Après le débarquement français du mois de juillet 1830, le pouvoir turc s’effondra dans la Régence d’Alger. Au mois de septembre, dominés par les Koulougli (métis de Turcs), les habitants de Tlemcen firent appel au sultan marocain Moulay Abderrahmane pour les protéger et les libérer.
Ce dernier nomma alors deux hauts responsables à Tlemcen, à savoir son cousin Moulay Ali Ben Moulay Slimane, en qualité de khalifa, et Si Bennouna comme pacha. Moulay Ali Ben Moulay Slimane entreprit de rétablir l’ordre dans la région en occupant militairement une partie de l’ancien beylicat turc d’Oran, dont Tlemcen.
Présenter comme le fait l’histoire officielle algérienne Abd el-Kader comme un nationaliste «algérien» ne correspond donc pas à la réalité. D’abord, parce l’Algérie n’existait pas à l’époque. Ensuite, parce que ce fut peut-être en vassal du sultan du Maroc qu’il combattit les Français…

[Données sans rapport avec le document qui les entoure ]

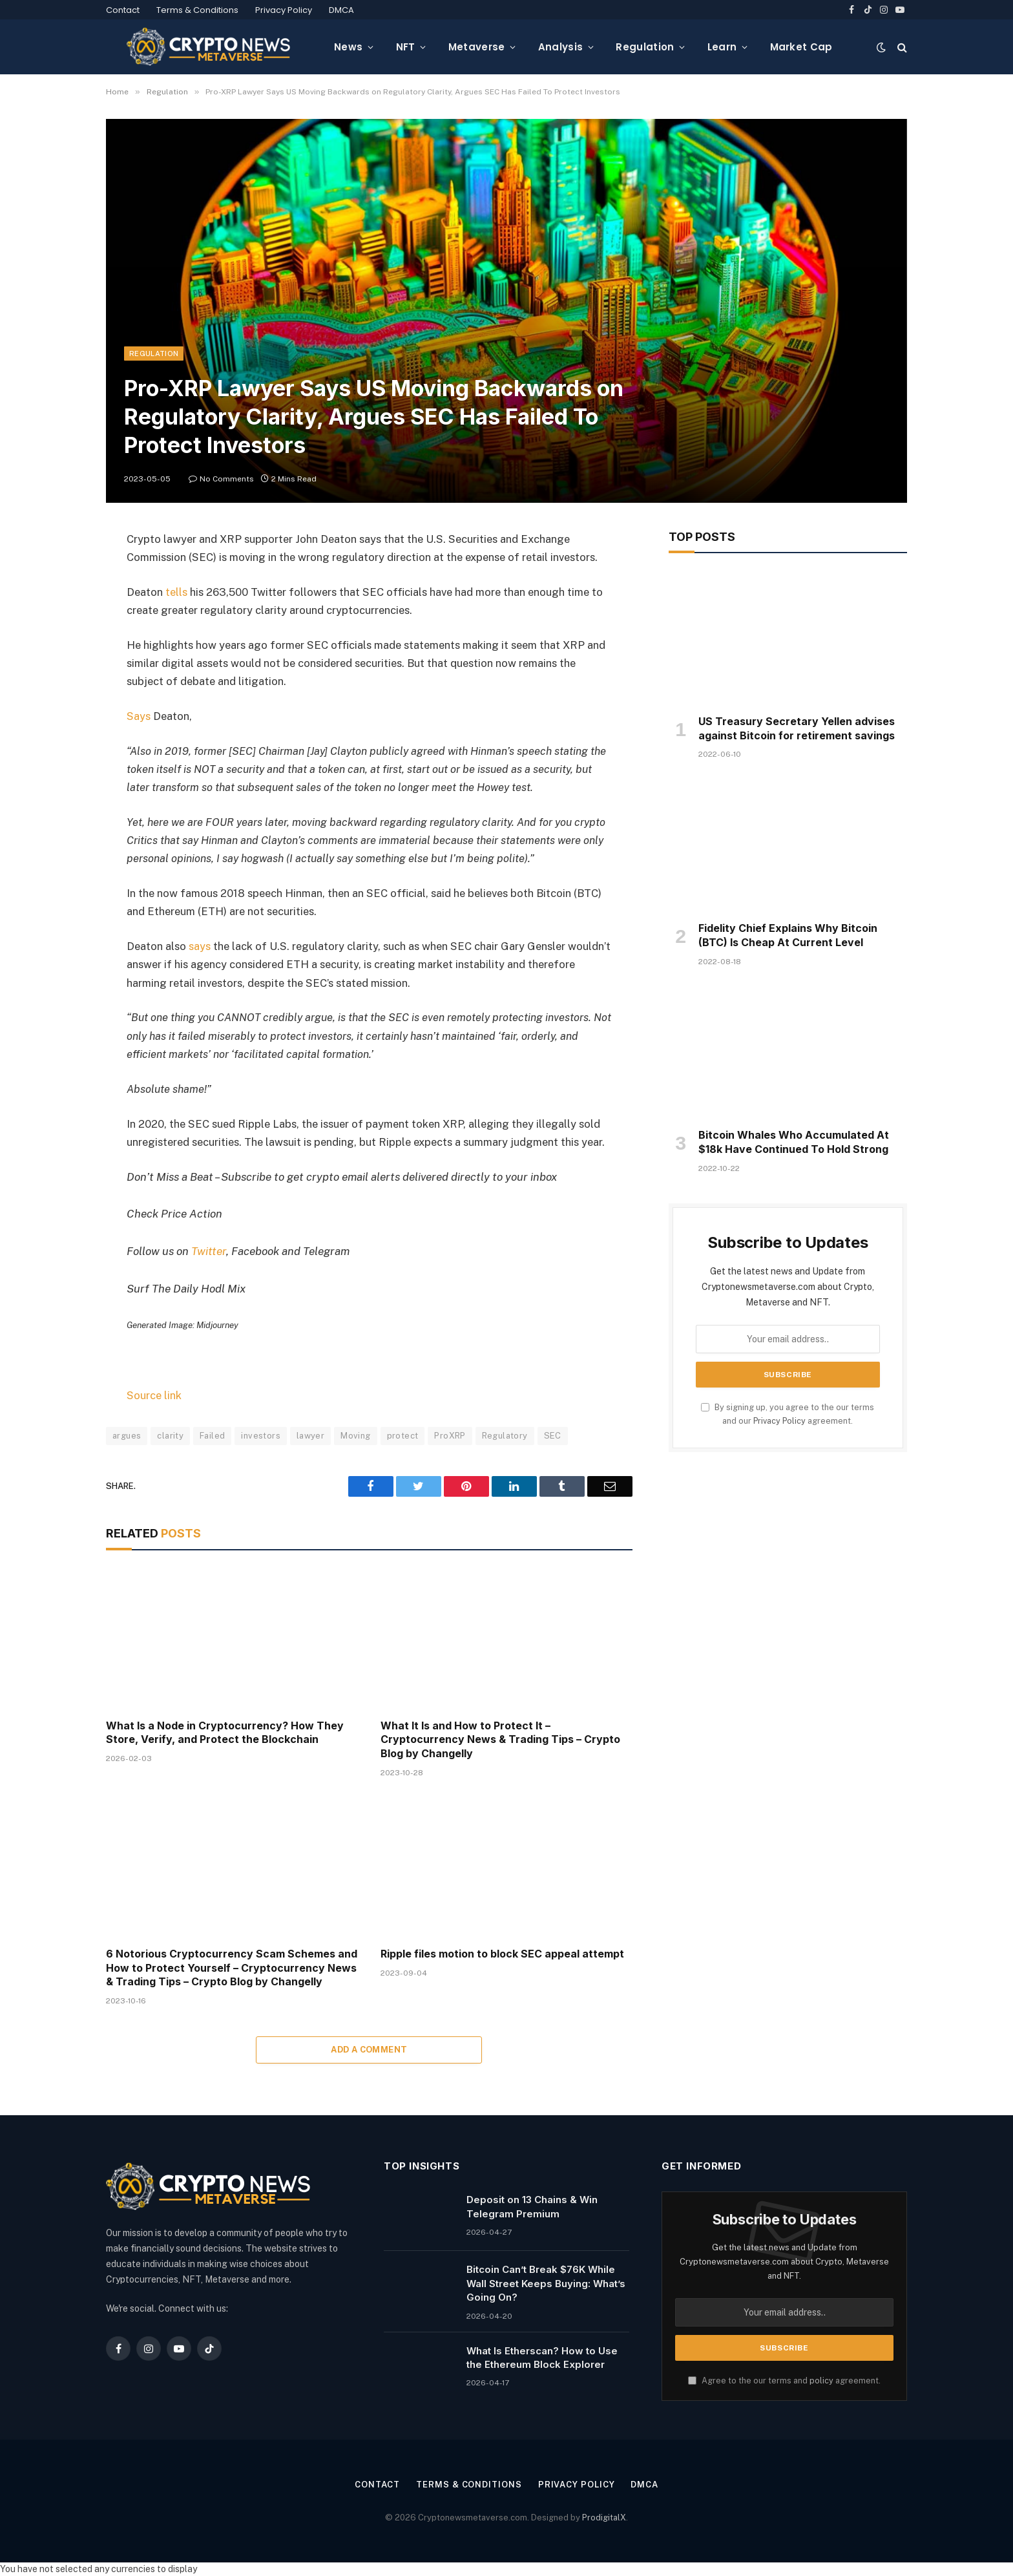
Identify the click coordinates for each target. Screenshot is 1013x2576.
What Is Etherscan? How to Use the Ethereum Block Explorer (542, 2357)
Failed (212, 1436)
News (348, 47)
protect (403, 1436)
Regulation (645, 47)
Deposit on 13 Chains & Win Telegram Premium (532, 2206)
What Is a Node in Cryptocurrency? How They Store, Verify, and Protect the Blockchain (225, 1732)
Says (139, 716)
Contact (123, 10)
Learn (722, 47)
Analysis (560, 47)
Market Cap (801, 47)
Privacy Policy (283, 10)
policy (821, 2380)
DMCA (341, 10)
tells (176, 592)
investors (260, 1436)
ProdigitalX (604, 2517)
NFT (405, 47)
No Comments (221, 478)
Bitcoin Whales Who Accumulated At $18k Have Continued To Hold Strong (793, 1142)
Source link (154, 1395)
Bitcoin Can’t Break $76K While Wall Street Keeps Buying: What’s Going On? (545, 2283)
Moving (355, 1436)
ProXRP (449, 1436)
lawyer (310, 1436)
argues (126, 1436)
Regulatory (505, 1436)
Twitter (208, 1251)
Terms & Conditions (197, 10)
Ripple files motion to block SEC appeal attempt (502, 1953)
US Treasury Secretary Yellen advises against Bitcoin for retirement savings (796, 728)
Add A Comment (369, 2049)
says (198, 946)
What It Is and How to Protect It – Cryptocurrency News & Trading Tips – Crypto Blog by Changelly (500, 1739)
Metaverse (476, 47)
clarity (170, 1436)
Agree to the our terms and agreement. (784, 2380)
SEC (552, 1436)
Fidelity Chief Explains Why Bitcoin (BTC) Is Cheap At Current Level (787, 935)
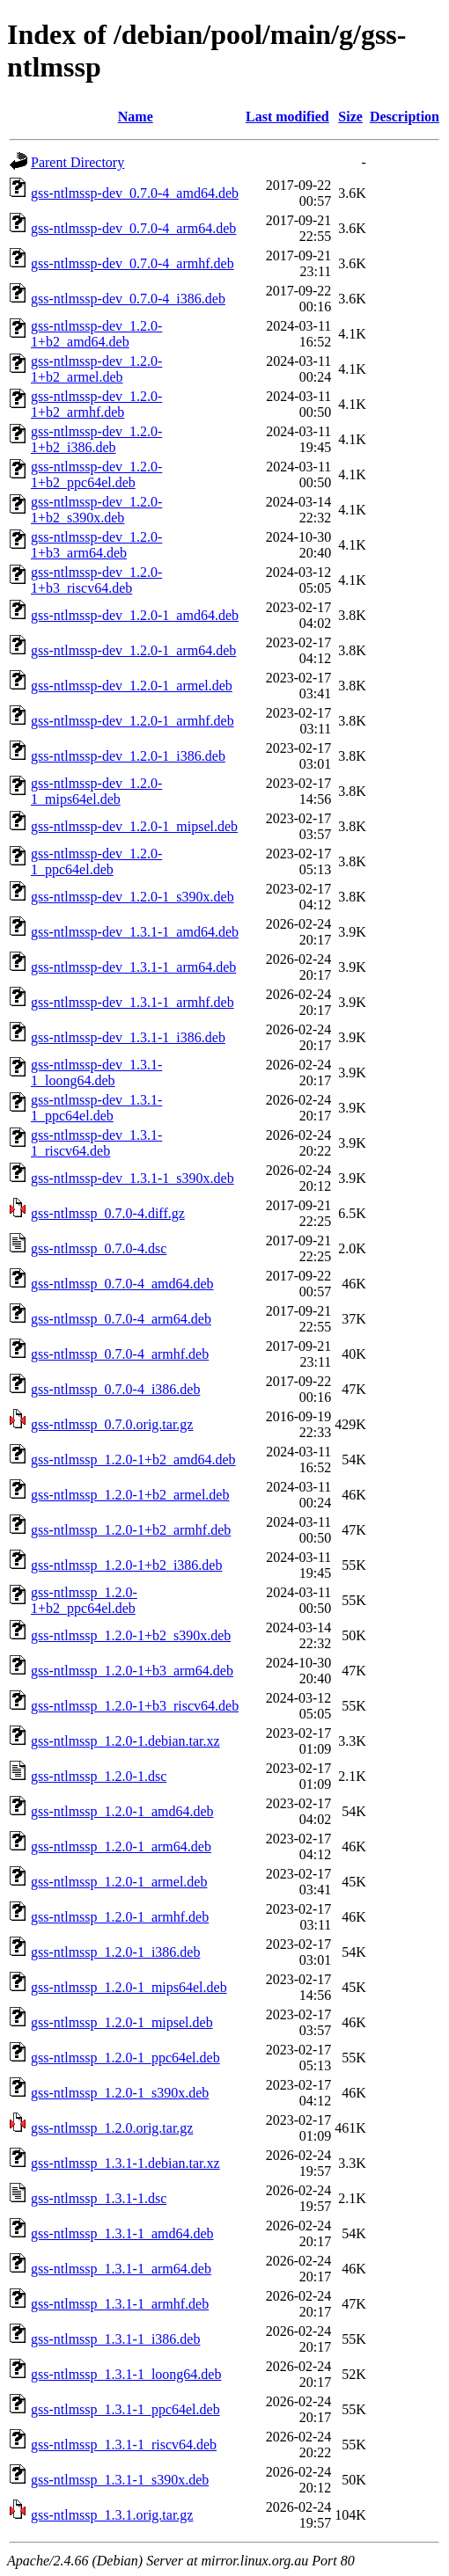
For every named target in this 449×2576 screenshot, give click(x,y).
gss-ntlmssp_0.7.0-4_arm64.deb (121, 1318)
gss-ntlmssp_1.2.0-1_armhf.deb (120, 1916)
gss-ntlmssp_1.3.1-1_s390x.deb (120, 2479)
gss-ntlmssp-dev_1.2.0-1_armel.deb (131, 685)
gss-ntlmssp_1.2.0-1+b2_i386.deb (126, 1565)
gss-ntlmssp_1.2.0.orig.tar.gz (112, 2127)
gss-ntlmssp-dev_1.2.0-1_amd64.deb (135, 615)
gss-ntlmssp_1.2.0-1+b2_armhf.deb (131, 1529)
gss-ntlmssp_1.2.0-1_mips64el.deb (129, 1987)
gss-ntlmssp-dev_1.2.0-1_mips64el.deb (96, 791)
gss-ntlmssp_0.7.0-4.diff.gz (108, 1213)
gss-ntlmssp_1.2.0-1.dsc (98, 1776)
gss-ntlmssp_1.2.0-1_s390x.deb (120, 2092)
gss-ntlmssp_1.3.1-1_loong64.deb (126, 2374)
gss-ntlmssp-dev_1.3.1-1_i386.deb (128, 1037)
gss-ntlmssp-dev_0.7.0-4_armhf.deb (132, 263)
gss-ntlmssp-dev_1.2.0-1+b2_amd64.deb (96, 333)
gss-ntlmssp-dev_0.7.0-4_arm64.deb (133, 228)
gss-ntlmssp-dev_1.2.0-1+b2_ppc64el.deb (96, 474)
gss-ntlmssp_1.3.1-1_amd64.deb (122, 2233)
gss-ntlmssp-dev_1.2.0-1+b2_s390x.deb (96, 509)
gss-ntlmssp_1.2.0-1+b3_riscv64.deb (135, 1705)
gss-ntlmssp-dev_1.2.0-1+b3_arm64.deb (96, 544)
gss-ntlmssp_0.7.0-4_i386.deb (115, 1389)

Abd el-Kader fut en effet, et comme l’avait été son père avant lui, considéré comme le khalifa du sultan que le Maroc soutint par l’envoi d’armes et de vivres.
Le 16 mai 1843, les cavaliers du duc d’Aumale capturèrent la Smala (camp mobile) d’Abd el-Kader. Les survivants se replièrent au Maroc, où les oulémas de Fès décrétèrent que son combat s’apparentait au jihad. En 1844, le général Bugeaud exigea qu’Abd el-Kader soit expulsé du Maroc, ce que le sultan refusa. Tout au contraire, l’armée marocaine se porta à son secours et, le 14 août 1844, se livra la bataille de l’oued Isly qui s’acheva par une victoire française. Le 10 septembre 1844, le Maroc et la France signèrent le Traité de Tanger, les Français obtenant la fin du soutien marocain à Abd el-Kader.
Puis, le 18 mars 1845, Français et Marocains signèrent le Traité de Lalla Maghnia qui prévoyait, entre autres, le maintien de la frontière maroco-algérienne dans ses limites de l’époque de suzeraineté ottomane sur l’Algérie. Le traité donnait à la France un droit de suite en cas d’attaque sur les frontières de l’Algérie française. Cette clause, destinée à Abd el-Kader, eut de graves conséquences pour l’intégrité du Maroc. En effet, ce fut au nom de l’interprétation unilatérale de ce droit de suite que la France conquit ultérieurement le Touat, le Gourara, le Tidikelt et la Saoura, qui furent arrachés au Maroc pour être offerts à l’Algérie française.
Pendant que le sultan essayait de résister à la pression de la France, Abd el-Kader défia le Maroc dans des opérations décidées sans tenir compte de ses intérêts nationaux. Jouant la politique du pire, il était en effet prêt à susciter une guerre entre le Maroc et la France. Or, le sultan ne pouvait prendre le risque d’une invasion.
Au printemps 1847, Abd el-Kader prit ses quartiers dans le Rif d’où il défia l’autorité du sultan. Moulay Abderrahmane exigea alors qu’il vienne à Fès pour s’y expliquer auprès de lui et cela, s’il ne voulait pas être considéré comme un rogui, un rebelle à l’autorité chérifienne. Abd el-Kader chercha alors à passer la Moulouya, mais il fut intercepté par le général de Lamoricière. Le 23 décembre 1847, il se rendit aux Français contre la promesse de pouvoir s’exiler à Damas.